Nicolas Williams Nicolas.Williams at
Fri Mar 31 15:39:14 EST 2006

On Fri, Mar 31, 2006 at 01:27:49PM -0500, Ken Hornstein wrote:
> >I have lots of uses for PAGs besides tracking krb5 tix.  I don't want a
> >PAG-like item per-such use.  I want a daemon (least priv and all that)
> >that tracks PAG<->{whatever} associations.
> I'm curious ... why do you want a userspace daemon to be involved?  I think
> you could simplify things by making a complete kernel-only implementation.

Flexibility, kernel memory usage.

First-class AFS-like PAGs would be a cheap facility requiring no special
caller privilege, and there's little scope for attacking the kernel -- a
tight for loop over setpag(2) won't hurt anyone, particularly if PAGs
are 64-bit numbers (at worst you may want to microsleep for a milisecond
per-setpag() call.  Even if we throw in empty-PAG notifications we still
have a small, constant size of memory consumption per-PAG, at most
per-process (fork() many processes, have each call setpag(2)).

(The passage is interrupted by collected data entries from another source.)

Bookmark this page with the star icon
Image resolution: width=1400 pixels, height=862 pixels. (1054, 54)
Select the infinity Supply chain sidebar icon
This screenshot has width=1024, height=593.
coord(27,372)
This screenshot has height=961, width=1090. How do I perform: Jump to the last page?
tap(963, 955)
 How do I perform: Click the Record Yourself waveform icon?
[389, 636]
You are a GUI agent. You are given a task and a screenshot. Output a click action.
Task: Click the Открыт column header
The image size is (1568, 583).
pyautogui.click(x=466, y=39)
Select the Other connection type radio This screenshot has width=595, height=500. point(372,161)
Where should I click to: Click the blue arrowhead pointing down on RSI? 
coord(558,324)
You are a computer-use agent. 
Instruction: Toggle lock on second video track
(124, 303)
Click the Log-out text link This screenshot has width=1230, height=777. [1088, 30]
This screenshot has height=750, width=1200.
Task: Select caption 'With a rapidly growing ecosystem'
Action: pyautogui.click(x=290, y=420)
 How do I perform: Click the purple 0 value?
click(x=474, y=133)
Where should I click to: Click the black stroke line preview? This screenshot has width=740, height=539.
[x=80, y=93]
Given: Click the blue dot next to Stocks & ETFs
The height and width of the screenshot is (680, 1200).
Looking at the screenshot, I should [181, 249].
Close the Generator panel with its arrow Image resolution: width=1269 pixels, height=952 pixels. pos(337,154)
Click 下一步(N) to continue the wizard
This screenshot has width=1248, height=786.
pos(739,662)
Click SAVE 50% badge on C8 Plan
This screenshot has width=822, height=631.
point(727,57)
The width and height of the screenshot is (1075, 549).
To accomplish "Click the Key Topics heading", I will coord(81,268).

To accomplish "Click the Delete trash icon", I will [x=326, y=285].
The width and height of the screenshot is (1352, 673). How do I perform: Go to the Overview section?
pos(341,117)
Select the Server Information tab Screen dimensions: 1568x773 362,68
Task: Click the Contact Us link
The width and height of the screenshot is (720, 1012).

First-class multi-application PAGs would not be so cheap in the kernel,
and there would have to be a finite number and registry of applications
to prevent resource consumption attacks.  Adding applications to the
registry would be a complication (you don't want to have to reboot for
that) requiring privilege.

I grant that altogether it's not *that* much more complicated than the
simple-kernel-PAG-with-multi-apps-support-in-user-land approach.  It
seems mostly a matter of moving complexity around...

> I know that gssd is userspace, but that's obviously because it would suck
> to cram the whole Kerberos and GSS libraries into the kernel.  If it's
> just "associate this processes tree with this cookie", then it would be
> simpler (I think) to make the whole thing kernel-only.

...and I tend to prefer having the complexity in user-land as that's
easier to debug and patch (rebooting vs. restarting a service).

> (I am personally not worried about the API; I'm sure whatever the API ends
> up being, it will be fine.  It's the implementation that concerns me).

Do you prefer a kernel-land implementation?